The standard Learning with Errors (LWE) problem is associated with a polynomial modulus, which implies exponential hardness against quantum or classical algorithms. However, most of the existing LWE-based PRF schemes need super-polynomial or even exponential modulus. The very recent works due to Kim (Eurocrypt 2020) and Lai et al. (PKC 2020) present PRFs from the standard LWE (i.e., LWE with polynomial modulus) assumptions. However, their PRFs cannot be implemented in NC circuits. With the help of the Döttling-Schröder (DS) paradigm (Crypto 2015), Lai et al.’s PRF circuit can be compressed to \(NC^{2+\delta }\) with \(\delta > 0\). In this paper, we focus on constructing PRFs with shallower circuit implementations from the standard LWE assumption. To this end, we present three PRF schemes. The first two schemes are constructed from the generalized pseudorandom synthesizer (gSYN) and pseudorandom generators (PRGs) and can be implemented in \(NC^3\) and \(NC^2\) respectively. Meanwhile, the security of the two PRFs are based on the standard LWE assumptions, but only allow bounded queries from the adversary. Then we apply the DS paradigm to our PRFs to obtain the third PRF scheme in circuit class \(NC^{1+\epsilon }\) with \(\epsilon \in (0,1)\), which not only relies on the standard LWE assumption, but also supports unbounded queries. Compared with the existing PRFs from standard LWE, our third PRF has the shallowest circuit.
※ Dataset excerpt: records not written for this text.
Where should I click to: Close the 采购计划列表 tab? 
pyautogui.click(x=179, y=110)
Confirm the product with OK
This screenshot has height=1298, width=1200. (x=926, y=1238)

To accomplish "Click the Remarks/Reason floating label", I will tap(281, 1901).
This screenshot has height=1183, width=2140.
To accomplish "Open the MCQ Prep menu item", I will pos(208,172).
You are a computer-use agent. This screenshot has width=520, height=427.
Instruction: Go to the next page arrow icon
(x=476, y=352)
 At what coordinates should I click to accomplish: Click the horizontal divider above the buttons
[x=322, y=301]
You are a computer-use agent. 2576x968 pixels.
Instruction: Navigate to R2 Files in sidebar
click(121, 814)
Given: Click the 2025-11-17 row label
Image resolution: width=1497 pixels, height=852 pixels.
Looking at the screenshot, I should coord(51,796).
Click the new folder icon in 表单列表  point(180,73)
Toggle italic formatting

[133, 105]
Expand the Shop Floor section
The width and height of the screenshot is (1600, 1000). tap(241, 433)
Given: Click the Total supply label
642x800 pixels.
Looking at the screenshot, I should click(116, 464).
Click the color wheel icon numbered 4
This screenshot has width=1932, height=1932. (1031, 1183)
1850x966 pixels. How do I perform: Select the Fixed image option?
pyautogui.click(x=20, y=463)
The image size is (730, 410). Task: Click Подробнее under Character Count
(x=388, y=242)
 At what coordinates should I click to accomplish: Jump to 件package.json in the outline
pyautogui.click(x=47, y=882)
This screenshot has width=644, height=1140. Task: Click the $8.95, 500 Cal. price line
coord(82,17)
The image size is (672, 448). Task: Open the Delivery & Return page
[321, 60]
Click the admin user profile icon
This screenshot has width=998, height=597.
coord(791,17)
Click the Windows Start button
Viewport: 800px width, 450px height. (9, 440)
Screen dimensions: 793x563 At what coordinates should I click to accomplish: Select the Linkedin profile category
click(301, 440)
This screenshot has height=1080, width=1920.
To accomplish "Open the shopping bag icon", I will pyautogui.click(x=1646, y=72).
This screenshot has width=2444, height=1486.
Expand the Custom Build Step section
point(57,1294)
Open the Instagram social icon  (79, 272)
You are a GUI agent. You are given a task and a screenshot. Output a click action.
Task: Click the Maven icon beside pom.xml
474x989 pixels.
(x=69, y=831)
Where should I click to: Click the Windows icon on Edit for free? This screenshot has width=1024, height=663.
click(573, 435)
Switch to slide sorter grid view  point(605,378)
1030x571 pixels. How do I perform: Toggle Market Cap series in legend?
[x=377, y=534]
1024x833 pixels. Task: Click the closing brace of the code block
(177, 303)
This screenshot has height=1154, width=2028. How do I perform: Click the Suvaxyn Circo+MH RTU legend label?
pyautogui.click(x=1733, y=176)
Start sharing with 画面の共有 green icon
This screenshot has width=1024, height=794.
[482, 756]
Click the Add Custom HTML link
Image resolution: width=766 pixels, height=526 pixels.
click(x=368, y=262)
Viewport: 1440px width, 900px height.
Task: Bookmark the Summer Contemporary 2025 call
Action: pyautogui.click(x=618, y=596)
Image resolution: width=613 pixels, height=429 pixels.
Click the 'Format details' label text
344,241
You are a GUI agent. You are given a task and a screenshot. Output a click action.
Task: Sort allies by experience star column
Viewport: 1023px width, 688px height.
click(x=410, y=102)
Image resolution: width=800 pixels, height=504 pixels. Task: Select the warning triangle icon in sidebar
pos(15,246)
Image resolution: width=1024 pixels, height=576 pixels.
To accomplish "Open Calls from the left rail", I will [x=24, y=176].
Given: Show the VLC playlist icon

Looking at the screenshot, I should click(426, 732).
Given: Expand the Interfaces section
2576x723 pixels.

标准的错误学习 (LWE) 问题与多项式模数相关，这意味着对抗量子或经典算法的指数硬度。然而，现有的大多数基于 LWE 的 PRF 方案都需要超多项式甚至指数模。Kim (Eurocrypt 2020) 和 Lai 等人的最新作品。(PKC 2020) 根据标准 LWE（即具有多项式模数的 LWE）假设呈现 PRF。然而，它们的 PRF 不能在 NC 电路中实现。在 Döttling-Schröder (DS) 范式 (Crypto 2015) 的帮助下，Lai 等人的 PRF 电路可以压缩为\(NC^{2+\delta }\)和\(\delta > 0\). 在本文中，我们专注于根据标准 LWE 假设构建具有较浅电路实现的 PRF。为此，我们提出了三种 PRF 方案。前两种方案由广义伪随机合成器 (gSYN) 和伪随机生成器 (PRG) 构成，可以分别在\(NC^3\)和\(NC^2\) 中实现。同时，两个 PRF 的安全性基于标准的 LWE 假设，但只允许来自对手的有界查询。然后我们将 DS 范式应用于我们的 PRF 以获得电路类\(NC^{1+\epsilon }\) 中的第三个 PRF 方案，其中\(\epsilon \in (0,1)\)，它不仅依赖于标准的 LWE 假设，而且还支持无界查询。与来自标准 LWE 的现有 PRF 相比，我们的第三个 PRF 具有最浅的电路。